**Task prompt**
Please write what comes next in the metrics reference below, picking up right after its final entry rather than from the data that follows it.

**Excerpted text**
Metrics derived from raw BEP streams¶
com.engflow.bep/invocation_completed¶
- no unit
- Fired with the count of completed invocations reported to the BEP.
Tags
exit_code
: The human readable exit code of the invocation.
com.engflow.bep/invocation_duration¶
- milliseconds
- Fired on invocation completed with the average duration of the invocation.
com.engflow.bep/invocation_started¶
- no unit
- Fired with the count of newly started invocations reported to the BEP.
Blob-storage implementation metrics¶
com.engflow.blobstore/ops¶
- no unit
- Fires every time an operation takes place.
Tags
operation
BEP Event Storage and Replay¶
com.engflow.eventstore/build_event_owners¶
- no unit
- The total number of build owners residing in memory. A build owner is an internal piece of state associated to a particular build reporting build events.
com.engflow.eventstore/inbound_bep_events¶
- no unit
- Fired whenever an event is received on an inbound stream.
Tags
type
com.engflow.eventstore/new_outbound_streams¶
- no unit
- Fired whenever a new outbound BEP stream is read.
com.engflow.eventstore/ongoing_streams¶
- no unit
- The total number of streams that are inbound, outbound, or both.
com.engflow.eventstore/outbound_bep_events¶
- no unit
- Fired whenever an event is sent on an outbound stream.
Virtual Machine Instances¶
com.engflow.instance.new/gc_avg_duration¶
- milliseconds
- The average duration spent in garbage collection since the last reported metric.
Tags
-
gc_type
: GC Old generation / GC Young Generation -
instance_role
: type of the instance (scheduler/worker/etc.)
com.engflow.instance.new/gc_count¶
- no unit
- The total number of garbage collections during the lifecycle of this process.
Tags
-
gc_type
: GC Old generation / GC Young Generation -
instance_role
: type of the instance (scheduler/worker/etc.)
com.engflow.instance.new/gc_time¶
- milliseconds
- The total estimated time in milliseconds performing garbage collection.
Tags
-
gc_type
: G1 Old generation / G1 Young Generation -
instance_role
: type of the instance (scheduler/worker/etc.)
com.engflow.instance.new/open_file_descriptors¶
- no unit
- The number of file descriptors the process has currently open.
Tags
instance_role
: type of the instance (scheduler/worker/etc.)
com.engflow.instance.new/total_disk_space¶
- bytes
- The size of the volume.
Tags
-
instance_role
: type of the instance (scheduler/worker/etc.) -
volume
: the name of the disk volume
com.engflow.instance.new/total_system_memory¶
- bytes
- The total amount of system memory in bytes.

**Dataset excerpts**
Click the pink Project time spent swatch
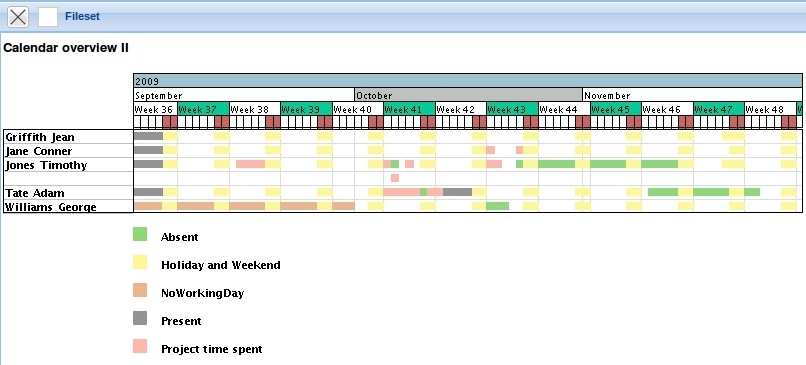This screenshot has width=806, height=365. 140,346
--
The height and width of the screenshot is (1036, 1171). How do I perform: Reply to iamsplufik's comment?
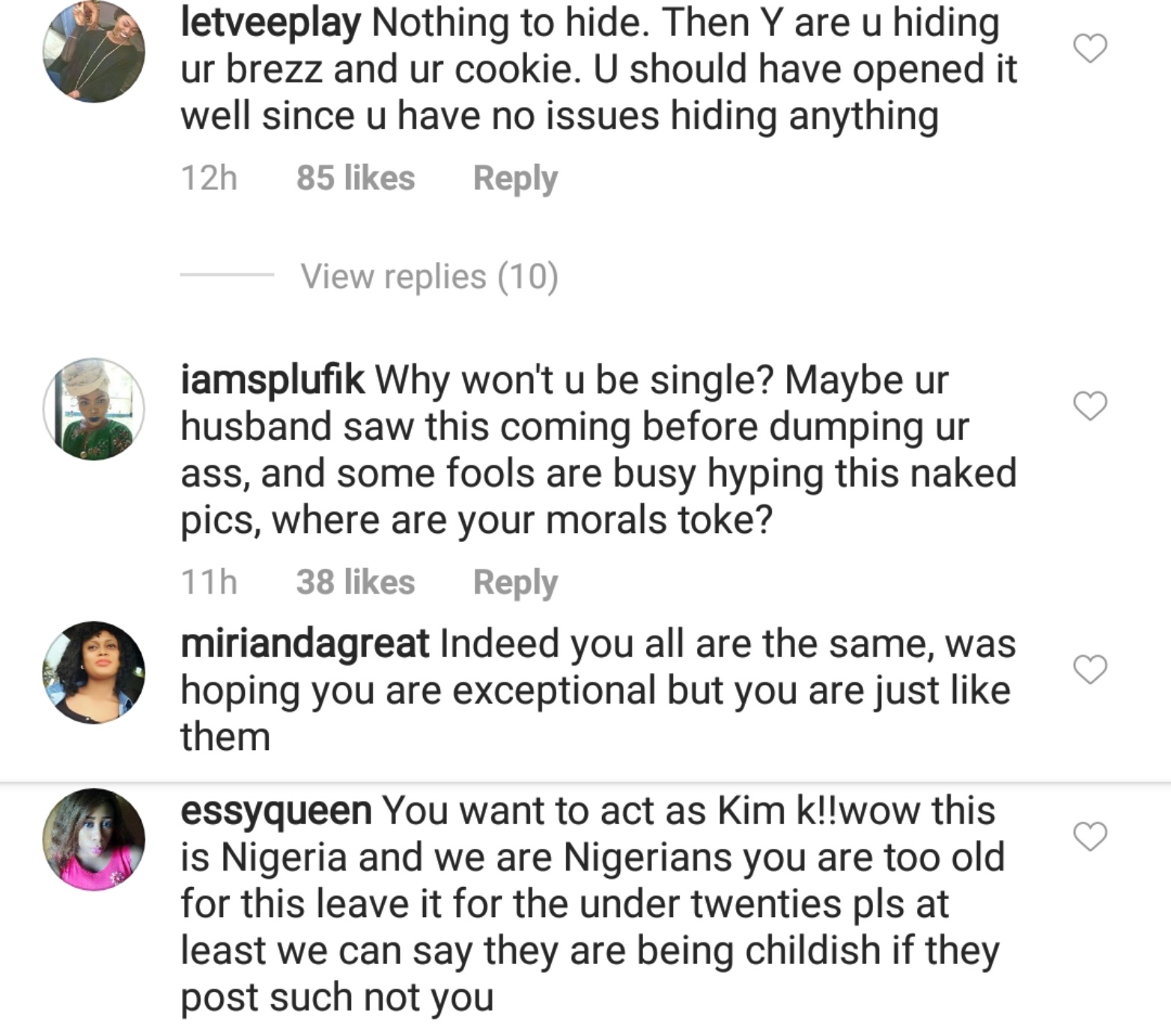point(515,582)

**The output**
Tags
instance_role
: type of the instance (scheduler/worker/etc.)
com.engflow.instance.new/used_disk_percentage¶
- percentage
- The percentage of the volume that is currently used.
Tags
-
instance_role
: type of the instance (scheduler/worker/etc.) -
volume
: the name of the disk volume
com.engflow.instance.new/used_disk_space¶
- bytes
- The total number of bytes used on the volume.
Tags
-
instance_role
: type of the instance (scheduler/worker/etc.) -
volume
: the name of the disk volume
com.engflow.instance.new/used_system_memory¶
- bytes
- The amount of used system memory in bytes.
Tags
instance_role
: type of the instance (scheduler/worker/etc.)
com.engflow.instance.new/used_system_memory_percentage¶
- percentage
- The percentage of system memory used.
Tags
instance_role
: type of the instance (scheduler/worker/etc.)
com.engflow.instance/gc_avg_duration¶
- milliseconds
- The average duration spent in garbage collection since the last reported metric.
Tags
gc_type
com.engflow.instance/gc_count¶
- no unit
- The total number of garbage collections during the lifecycle of this process.
Tags
gc_type
com.engflow.instance/gc_time¶
- milliseconds
- The total estimated time in milliseconds performing garbage collection.
Tags
gc_type
com.engflow.instance/total_disk_space¶
- bytes
- The size of the volume.
Tags
volume
com.engflow.instance/total_system_memory¶
- bytes
- The total amount of system memory in bytes.
com.engflow.instance/used_disk_percentage¶
- percentage
- The percentage of the volume that is currently used.
Tags
volume
com.engflow.instance/used_disk_space¶
- bytes
- The total number of bytes used on the volume.
Tags
volume
com.engflow.instance/used_system_memory¶
- bytes
- The amount of used system memory in bytes.
com.engflow.instance/used_system_memory_percentage¶
- percentage
- The percentage of system memory used.
Netty monitoring¶
com.engflow.thirdparty.netty/used_direct_memory¶
- bytes
- Direct (non-heap) memory use
Tags
buffer_name
com.engflow.thirdparty.netty/used_heap_memory¶
- bytes
- Heap memory use
Tags
buffer_name
io.netty.buffer/used_direct_memory¶
- bytes
- Direct (non-heap) memory use
Tags
buffer_name
io.netty.buffer/used_heap_memory¶
- bytes
- Heap memory use
Tags
buffer_name
Action scheduling¶
com.engflow.re.scheduler/available_workers¶
- no unit
- Deprecated; number of idle executors, per pool
Tags
name
: name of the pool ("default" for the default pool)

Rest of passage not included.